Extracted records

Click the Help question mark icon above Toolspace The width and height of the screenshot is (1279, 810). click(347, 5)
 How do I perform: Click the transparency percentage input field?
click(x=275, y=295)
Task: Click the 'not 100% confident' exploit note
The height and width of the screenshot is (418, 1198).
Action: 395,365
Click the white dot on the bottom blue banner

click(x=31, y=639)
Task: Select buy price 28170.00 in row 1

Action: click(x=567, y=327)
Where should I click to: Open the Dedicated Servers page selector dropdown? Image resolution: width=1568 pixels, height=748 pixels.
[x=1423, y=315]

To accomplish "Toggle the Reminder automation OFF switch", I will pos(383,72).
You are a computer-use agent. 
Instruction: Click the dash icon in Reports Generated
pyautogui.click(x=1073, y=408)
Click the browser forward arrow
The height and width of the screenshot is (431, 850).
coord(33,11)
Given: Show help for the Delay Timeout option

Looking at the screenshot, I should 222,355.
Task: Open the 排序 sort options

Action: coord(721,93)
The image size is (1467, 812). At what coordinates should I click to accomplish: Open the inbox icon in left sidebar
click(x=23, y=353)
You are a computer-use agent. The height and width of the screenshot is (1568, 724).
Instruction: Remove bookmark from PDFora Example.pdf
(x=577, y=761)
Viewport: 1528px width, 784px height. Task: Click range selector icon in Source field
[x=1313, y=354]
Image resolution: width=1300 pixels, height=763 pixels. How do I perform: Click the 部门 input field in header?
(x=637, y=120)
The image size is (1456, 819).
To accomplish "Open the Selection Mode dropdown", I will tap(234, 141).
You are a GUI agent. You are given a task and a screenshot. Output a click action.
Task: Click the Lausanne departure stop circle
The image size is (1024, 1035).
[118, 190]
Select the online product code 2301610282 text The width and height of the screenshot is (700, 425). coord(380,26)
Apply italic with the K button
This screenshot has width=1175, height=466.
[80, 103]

- Prompt:
Shift every coordinate in the answers by -130 and write out the items again, requests included, starting at the line that contains "Task: Click the 'not" and ending at the line that contains "I will pos(383,72).", with both of those lines included. Give only those lines.

- Full answer:
Task: Click the 'not 100% confident' exploit note
The height and width of the screenshot is (418, 1198).
Action: 265,235
Click the white dot on the bottom blue banner

click(x=-99, y=509)
Task: Select buy price 28170.00 in row 1

Action: click(x=437, y=197)
Where should I click to: Open the Dedicated Servers page selector dropdown? Image resolution: width=1568 pixels, height=748 pixels.
[x=1293, y=185]

To accomplish "Toggle the Reminder automation OFF switch", I will pos(253,-58).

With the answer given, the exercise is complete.